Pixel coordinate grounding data
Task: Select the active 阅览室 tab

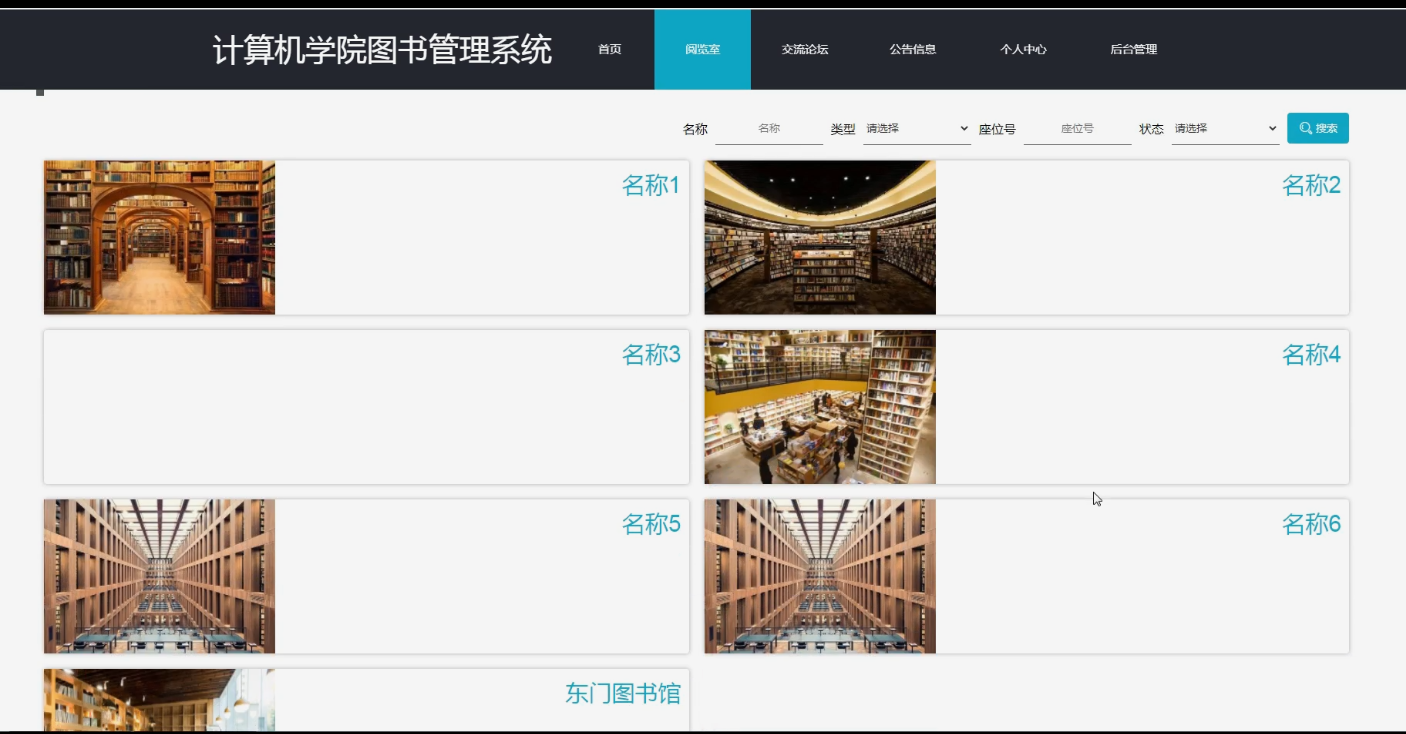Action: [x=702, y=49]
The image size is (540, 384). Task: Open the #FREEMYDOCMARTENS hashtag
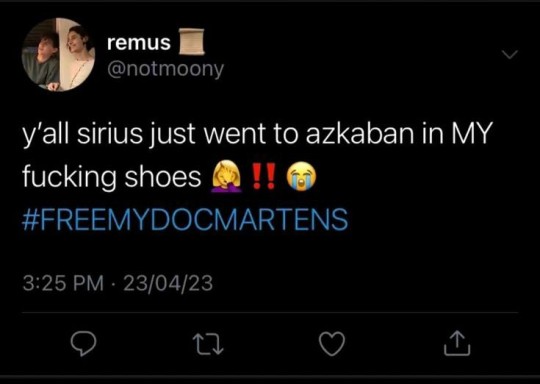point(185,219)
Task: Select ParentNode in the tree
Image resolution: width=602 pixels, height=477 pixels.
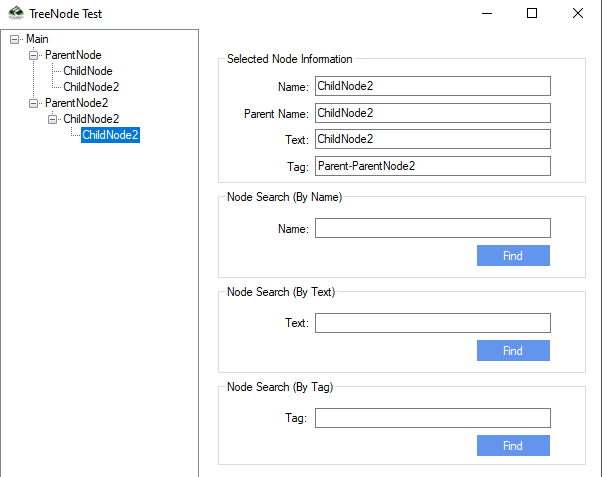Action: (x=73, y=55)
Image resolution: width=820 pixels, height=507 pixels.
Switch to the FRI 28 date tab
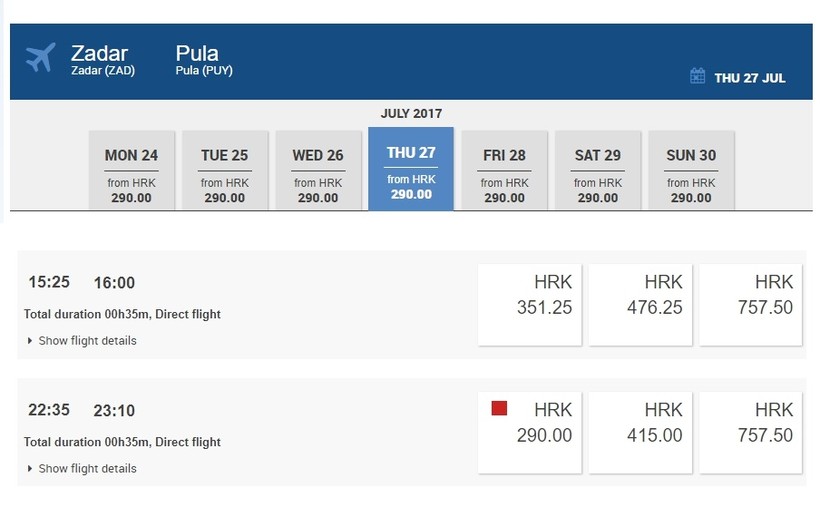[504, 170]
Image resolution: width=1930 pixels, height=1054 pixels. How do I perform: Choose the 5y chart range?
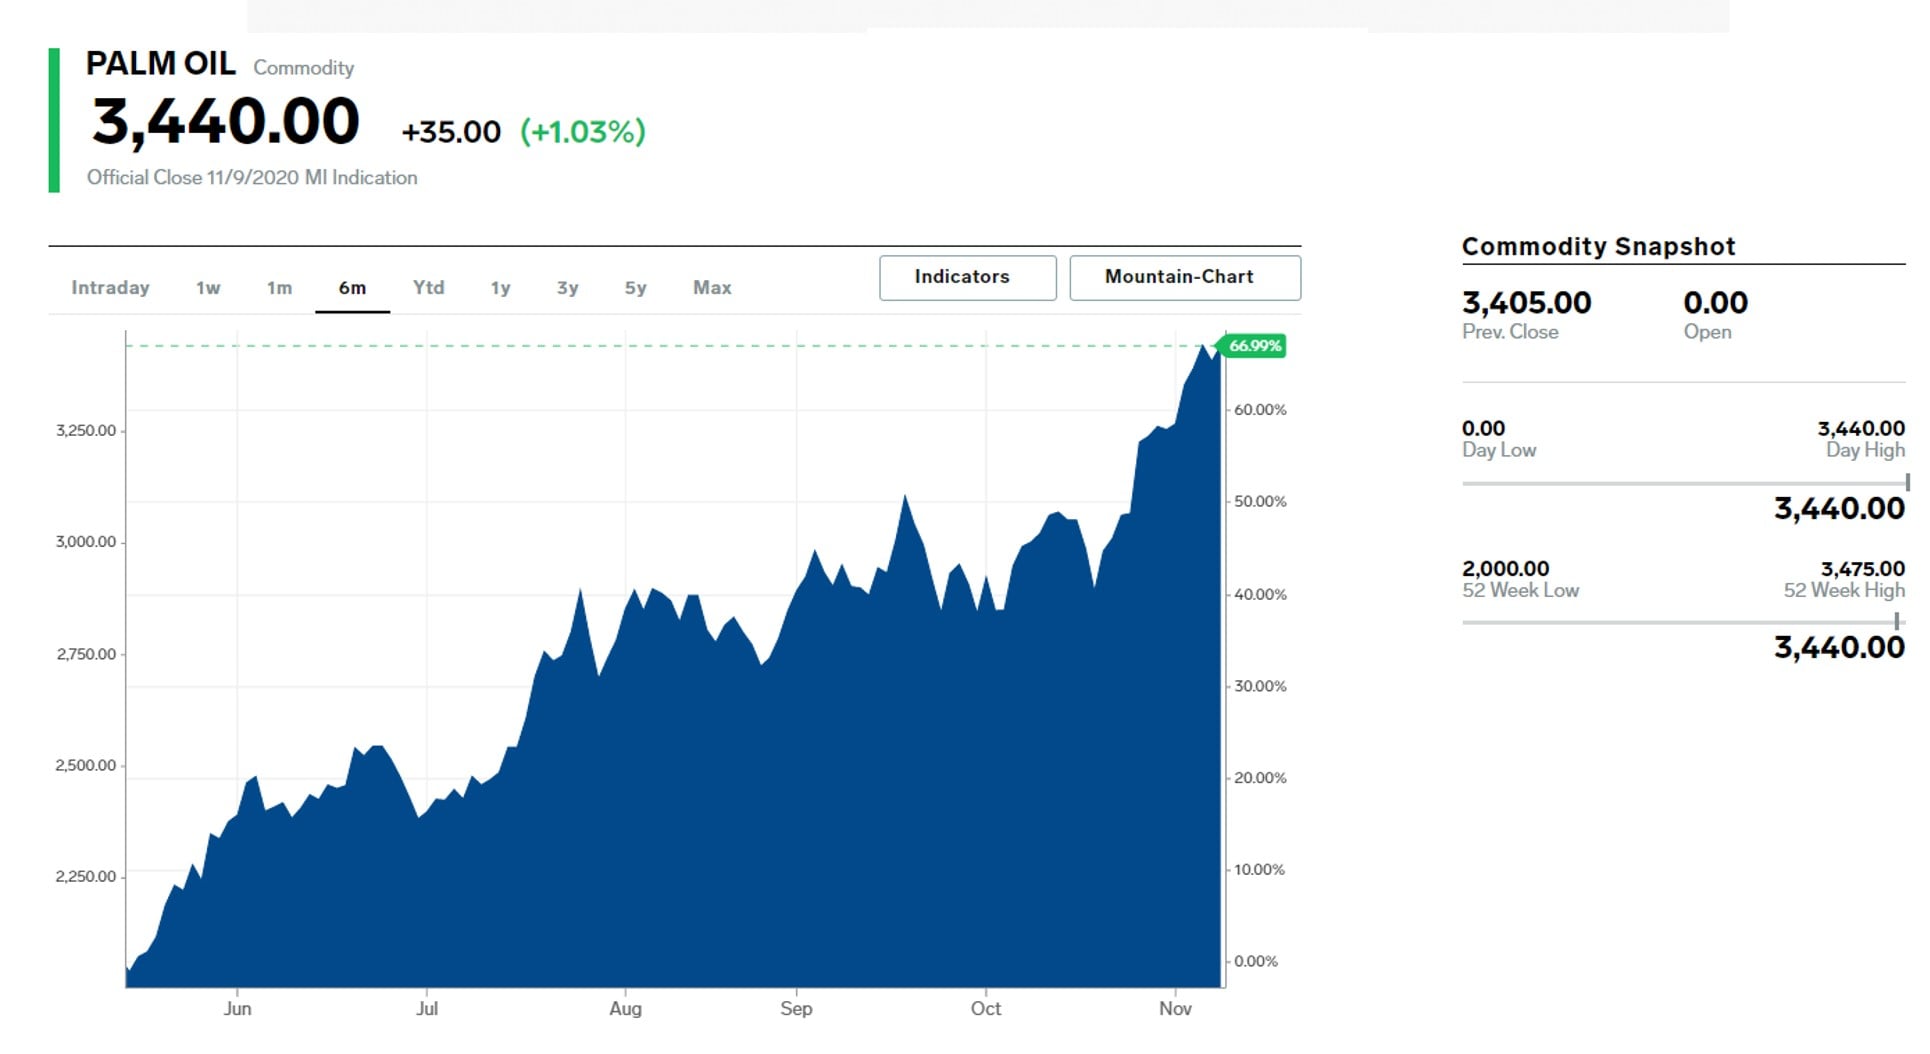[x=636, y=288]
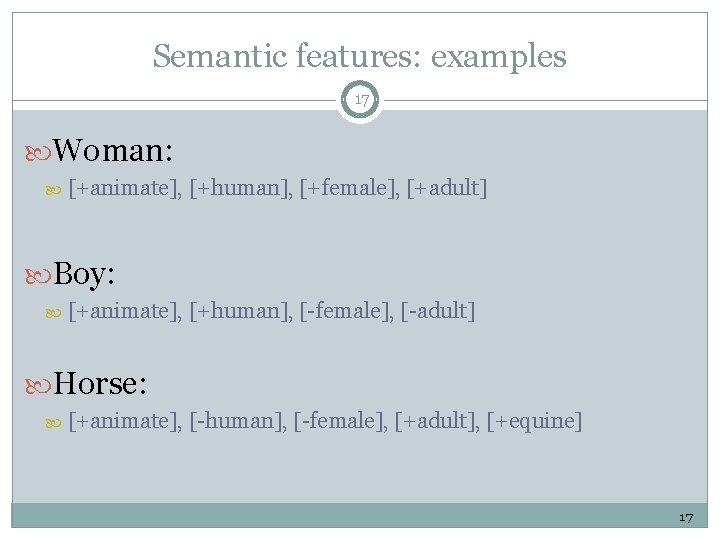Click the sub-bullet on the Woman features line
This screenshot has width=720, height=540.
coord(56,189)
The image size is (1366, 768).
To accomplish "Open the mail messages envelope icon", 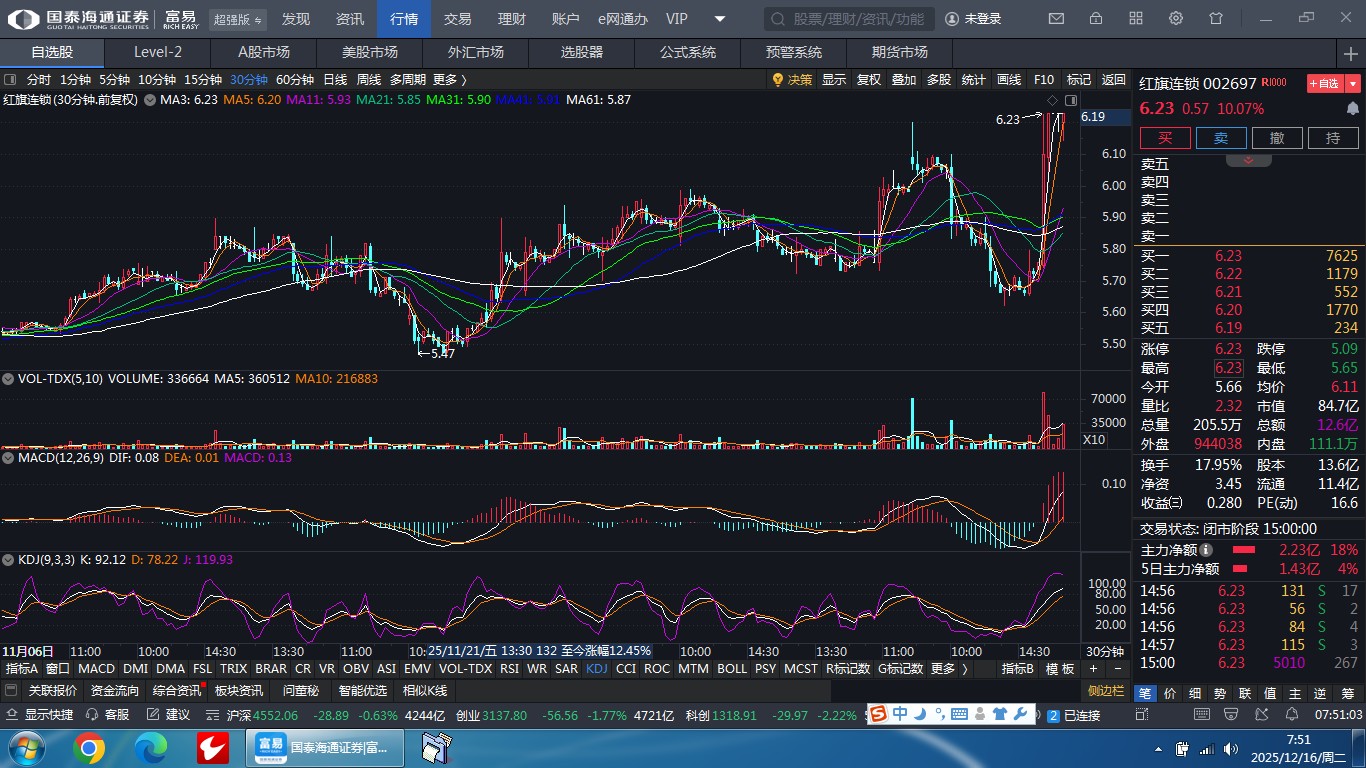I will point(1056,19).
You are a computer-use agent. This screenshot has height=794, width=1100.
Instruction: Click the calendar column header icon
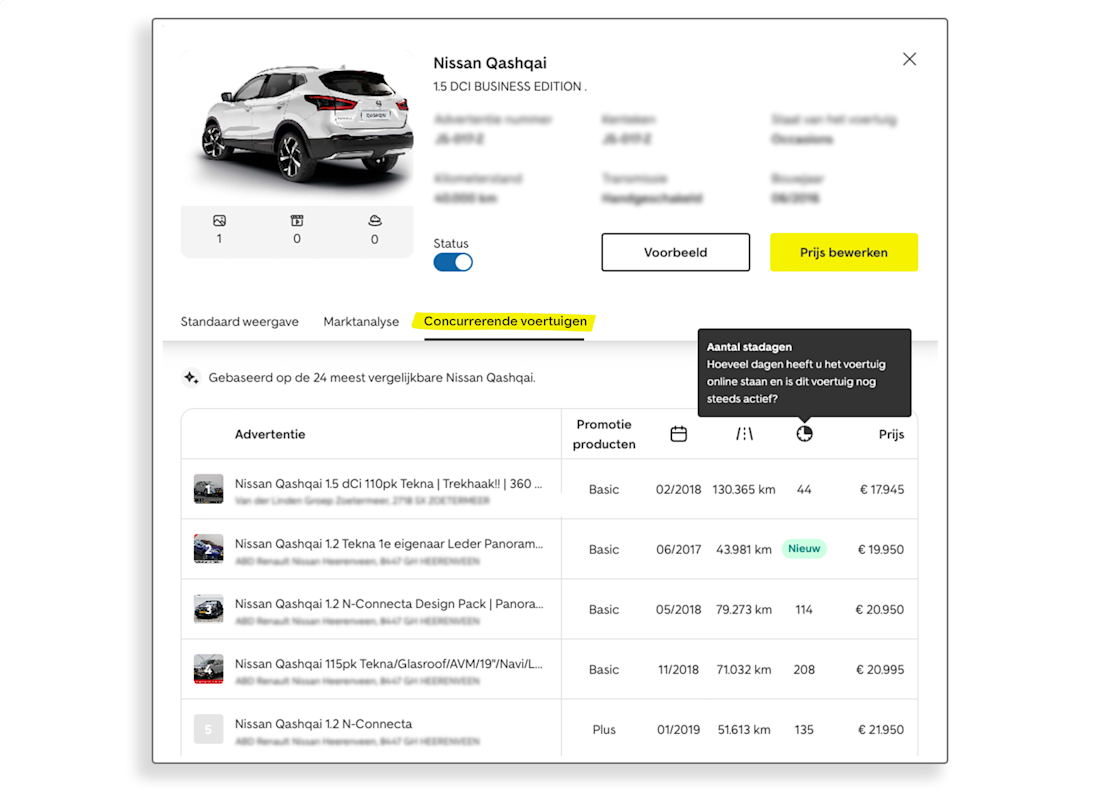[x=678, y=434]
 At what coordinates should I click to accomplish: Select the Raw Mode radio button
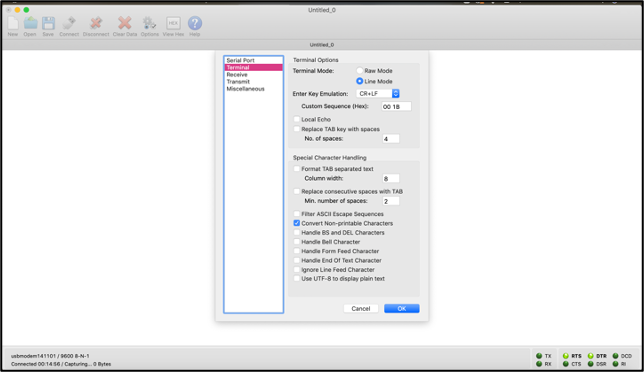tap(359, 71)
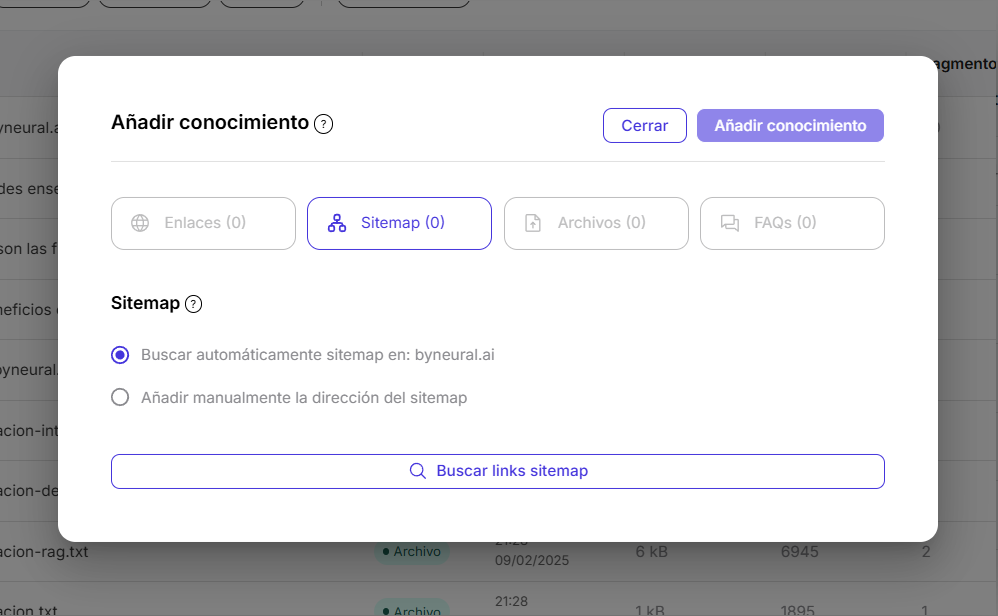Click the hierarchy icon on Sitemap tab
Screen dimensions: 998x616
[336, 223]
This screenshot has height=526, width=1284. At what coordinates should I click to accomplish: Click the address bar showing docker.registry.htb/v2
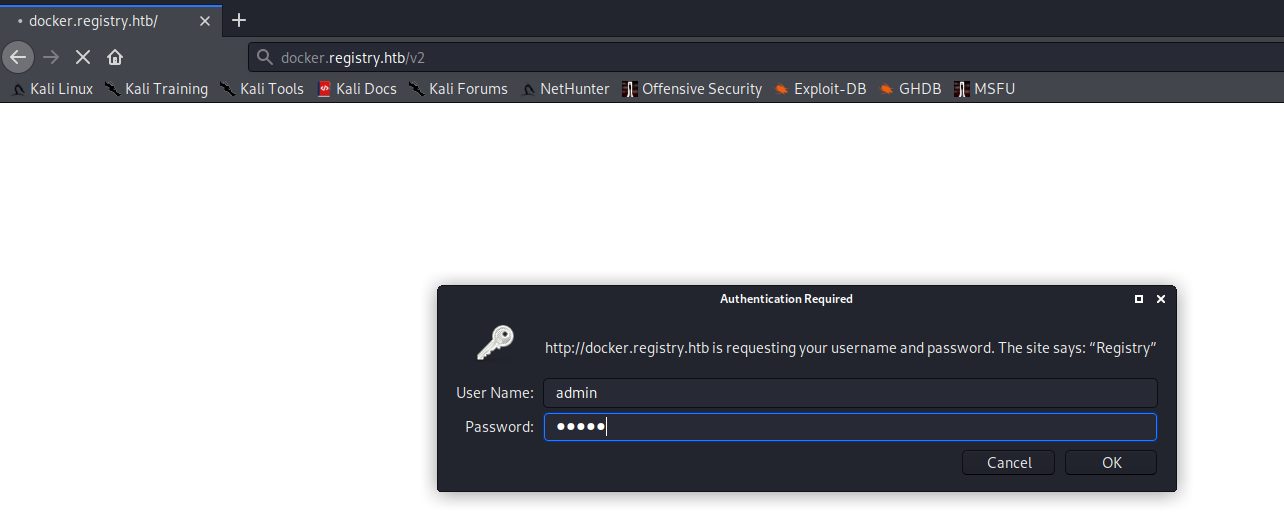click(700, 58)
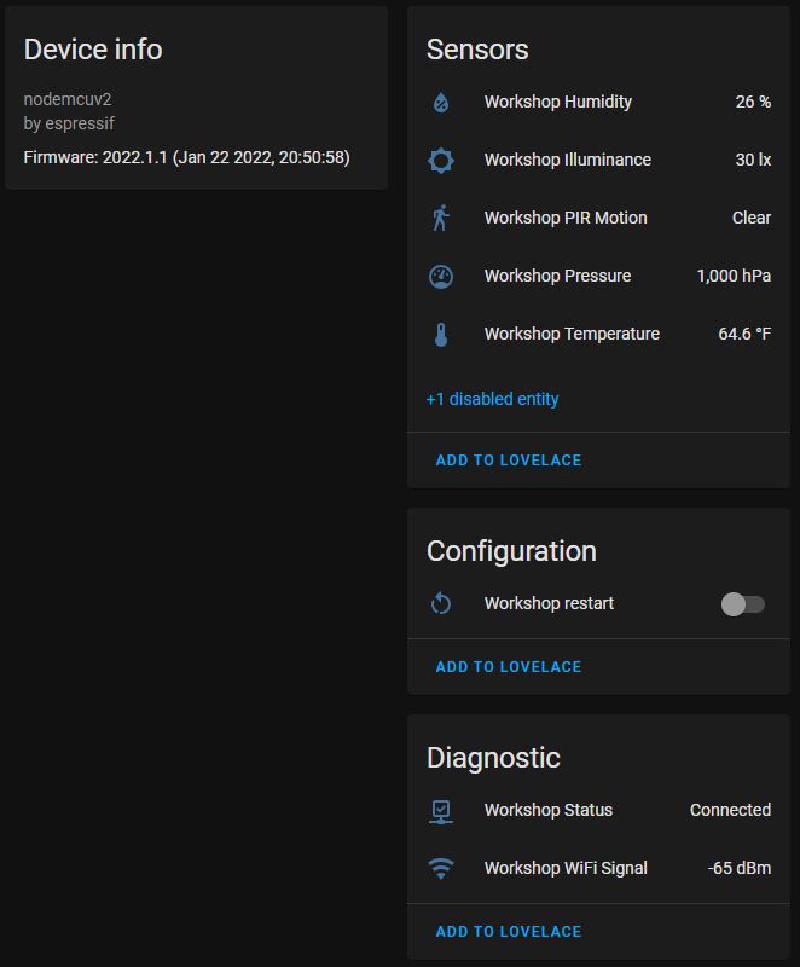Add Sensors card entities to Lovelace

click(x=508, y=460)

- **EXERCISE**: Skip the pictures and retype exactly the lines from the one that contains "You are a computer-use" to the last line of the records.

- **REPLY**:
You are a computer-use agent. This screenshot has height=794, width=1100.
Instruction: Click the calendar column header icon
[x=678, y=434]
 At what coordinates should I click to accomplish: Select the Raw Mode radio button
tap(359, 71)
Click the hierarchy icon on Sitemap tab
Screen dimensions: 998x616
[336, 223]
This screenshot has height=526, width=1284. At what coordinates should I click to accomplish: Click the address bar showing docker.registry.htb/v2
click(700, 58)
Add Sensors card entities to Lovelace

click(x=508, y=460)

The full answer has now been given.